Rendall’s started a green plan in 2004, and the energy reduction plan in 2006. “When the governor announced his original energy and cost reduction plan 16 months ago, gas was $2.25, now gas is at $4 in Pennsylvania. We’re also seeing substantial increases in the prices of coal and natural gas. It’s possible we’re going to see double-digit increases in energy costs in the next two years,” says Smith. “High energy bills are translating in high taxes for taxpayers.”

Rendell also brought up four bills currently awaiting decisions by the General Assembly. House Bill 2201 will require utilities to provide service to customers at the lowest reasonable rate. Special Session House Bill 1 will provide funding for solar, wind and other renewable energy sources. House Bill 2200 will help consumers conserve energy and save on energy bills. Finally, House Bill 1202 will require nearly one billion gallons of biofuel to be produced and consumed in the commonwealth, which is estimated to equal what will be imported from the Persian Gulf by 2017.

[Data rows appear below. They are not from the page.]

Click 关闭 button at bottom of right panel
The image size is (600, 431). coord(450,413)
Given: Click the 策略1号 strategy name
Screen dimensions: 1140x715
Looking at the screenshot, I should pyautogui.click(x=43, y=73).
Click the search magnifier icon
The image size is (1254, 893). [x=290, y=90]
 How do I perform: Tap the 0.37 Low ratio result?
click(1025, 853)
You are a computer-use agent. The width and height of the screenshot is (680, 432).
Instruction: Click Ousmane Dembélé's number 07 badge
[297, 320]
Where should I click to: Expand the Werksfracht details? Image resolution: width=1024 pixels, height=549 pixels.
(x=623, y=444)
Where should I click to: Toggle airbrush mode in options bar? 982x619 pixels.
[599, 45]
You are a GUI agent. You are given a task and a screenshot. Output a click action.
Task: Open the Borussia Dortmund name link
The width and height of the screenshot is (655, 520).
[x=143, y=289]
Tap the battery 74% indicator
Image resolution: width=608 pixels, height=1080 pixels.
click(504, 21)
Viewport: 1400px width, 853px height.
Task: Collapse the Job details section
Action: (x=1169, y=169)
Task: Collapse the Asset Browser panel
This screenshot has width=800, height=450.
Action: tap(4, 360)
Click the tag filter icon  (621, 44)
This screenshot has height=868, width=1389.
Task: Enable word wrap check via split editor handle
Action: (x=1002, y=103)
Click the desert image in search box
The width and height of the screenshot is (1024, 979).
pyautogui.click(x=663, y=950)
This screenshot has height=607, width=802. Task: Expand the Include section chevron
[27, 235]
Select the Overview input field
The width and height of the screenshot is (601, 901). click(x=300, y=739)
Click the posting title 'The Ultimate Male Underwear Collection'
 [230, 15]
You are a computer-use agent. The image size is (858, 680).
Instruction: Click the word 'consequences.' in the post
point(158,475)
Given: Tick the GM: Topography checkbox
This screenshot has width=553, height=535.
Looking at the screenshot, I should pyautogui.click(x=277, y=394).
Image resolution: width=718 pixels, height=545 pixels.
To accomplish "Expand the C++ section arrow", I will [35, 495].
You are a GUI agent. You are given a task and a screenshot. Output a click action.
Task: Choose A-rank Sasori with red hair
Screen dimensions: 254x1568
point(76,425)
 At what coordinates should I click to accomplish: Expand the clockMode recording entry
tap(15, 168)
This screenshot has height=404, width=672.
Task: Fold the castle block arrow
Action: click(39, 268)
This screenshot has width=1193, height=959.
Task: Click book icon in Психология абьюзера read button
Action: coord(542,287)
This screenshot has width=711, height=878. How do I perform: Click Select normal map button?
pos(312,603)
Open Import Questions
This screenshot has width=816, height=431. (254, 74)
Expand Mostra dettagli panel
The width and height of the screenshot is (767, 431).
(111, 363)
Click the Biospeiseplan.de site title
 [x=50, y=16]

“The governor wants to reduce the state’s dependency on foreign oil,” Smith says. “The state spends $30 billion on foreign fuels now. The governor believes this jeopardizes national security and the economy. He wants to develop and encourage biofuels.”

Rendell’s 2004 energy reduction plan reduced the state department’s energy consumption by 10% annually. The governor said he hopes to add another 10% of savings onto that plan by 2010. “Cutting energy consumption by 20% in just eight years is a very ambitious goal, but one that we can achieve by implementing these initiatives,” Gov. Rendell said.

In Pittsburgh, mayor Ravenstahl revealed the expansion of his city’s green efforts by creating a $100,000 trust fund that will go towards greening the Steel City. With the money the mayor’s office hopes to hire a sustainability coordinator, energy and utilities manager and launch a green council to oversee Pittsburgh’s five-year greening plan.

“Though we’ve already made great strides in reducing our city’s carbon footprint, the creation of this green fund demonstrates how serious city government is about being green,” Ravenstahl said in a prepared statement. “Whether it’s greening dozens of vacant lots, running diesel engines with clean-burning bio-diesel, or retrofitting traffic lights to make them more energy efficient, we have the momentum it takes to take this city to the next level of green.”

Representatives from each of the city’s departments and a member from City Council will make up the Green Council. Ravenstahl’s office did not return GlobeSt.com calls by deadline Wednesday.